**PROBLEMS TO SOLVE**
• a. Reproduce word for word the passage of the hormone therapy article starting at "Tuesday, June 18, 2013" and ending at "and breast cancer?".
• b. According to the hormone therapy article, by how much did the rate of screening mammography drop in women ages 30 to 65 between 2000 and 2003?

**TEXT UNDER STUDY**
○ ○ ○ ○ ○ ○ ○
Tuesday, June 18, 2013

Health

The Latest Wisdom on Hormone Therapy

By Katherine Hobson
Posted 4/20/07

The news almost five years ago that hormone therapy might harm rather than protect women's health surprised researchers and led to a sharp decline in the number of women taking the drugs. Since the Women's Health Initiative findings showed that combined estrogen and progesterone therapy raises the risk of stroke, heart disease, and breast cancer, more studies have trickled out, refining what we know about how hormones alter the risk of those diseases. Three released in the past month have added to the evidence, including two this week examining hormone therapy's link to breast and ovarian cancer. Here's a wrap-up of the changing wisdom on HT:

What's the latest news on hormones and breast cancer?

The number of new breast cancer cases fell by nearly 7 percent in 2003. Now, a study published in the New England Journal of Medicine shows that the rate leveled off and stayed low in 2004. The findings support–though don't confirm–that the mass abandonment of hormone therapy in mid-2002 played a role in the decline of breast cancer incidence. In other words, they suggest the WHI study was right.

What kind of evidence backs that up beyond the timing of the decline?

Two things, says Peter Ravdin, an oncologist at the University of Texas M.D. Anderson Cancer Center in Houston and the leader of the study. First, the drop occurred only in women over 50, which is exactly who was using hormone therapy en masse until 2002. "The other strong link is that the majority of the decrease is in estrogen receptor positive breast cancers," he says. Those tumors are fueled by estrogen, either when it's produced naturally by the woman or taken via hormone therapy.

Still, this kind of study can never prove the role of hormones. Other proposed causes for the drop include a drop in the detection of new cases as the number of women being screened by mammograms has declined. The rate of screening mammography dropped 3.2 percent in women ages 30 to 65 between 2000 and 2003. No one knows why, but possibly women who went off HT thought their risk for breast cancer was low enough that they could skip their annual mammogram.
○ ○ ○ ○ ○ ○ ○
**DATA BELOW**

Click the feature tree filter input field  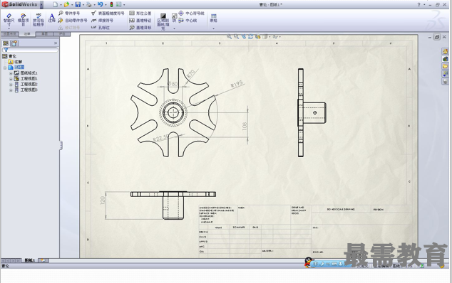point(30,50)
○ ○ ○ ○ ○ ○ ○
**RESPONSES BY TASK**
• a.
Tuesday, June 18, 2013

Health

The Latest Wisdom on Hormone Therapy

By Katherine Hobson
Posted 4/20/07

The news almost five years ago that hormone therapy might harm rather than protect women's health surprised researchers and led to a sharp decline in the number of women taking the drugs. Since the Women's Health Initiative findings showed that combined estrogen and progesterone therapy raises the risk of stroke, heart disease, and breast cancer, more studies have trickled out, refining what we know about how hormones alter the risk of those diseases. Three released in the past month have added to the evidence, including two this week examining hormone therapy's link to breast and ovarian cancer. Here's a wrap-up of the changing wisdom on HT:

What's the latest news on hormones and breast cancer?

• b. It dropped 3.2 percent.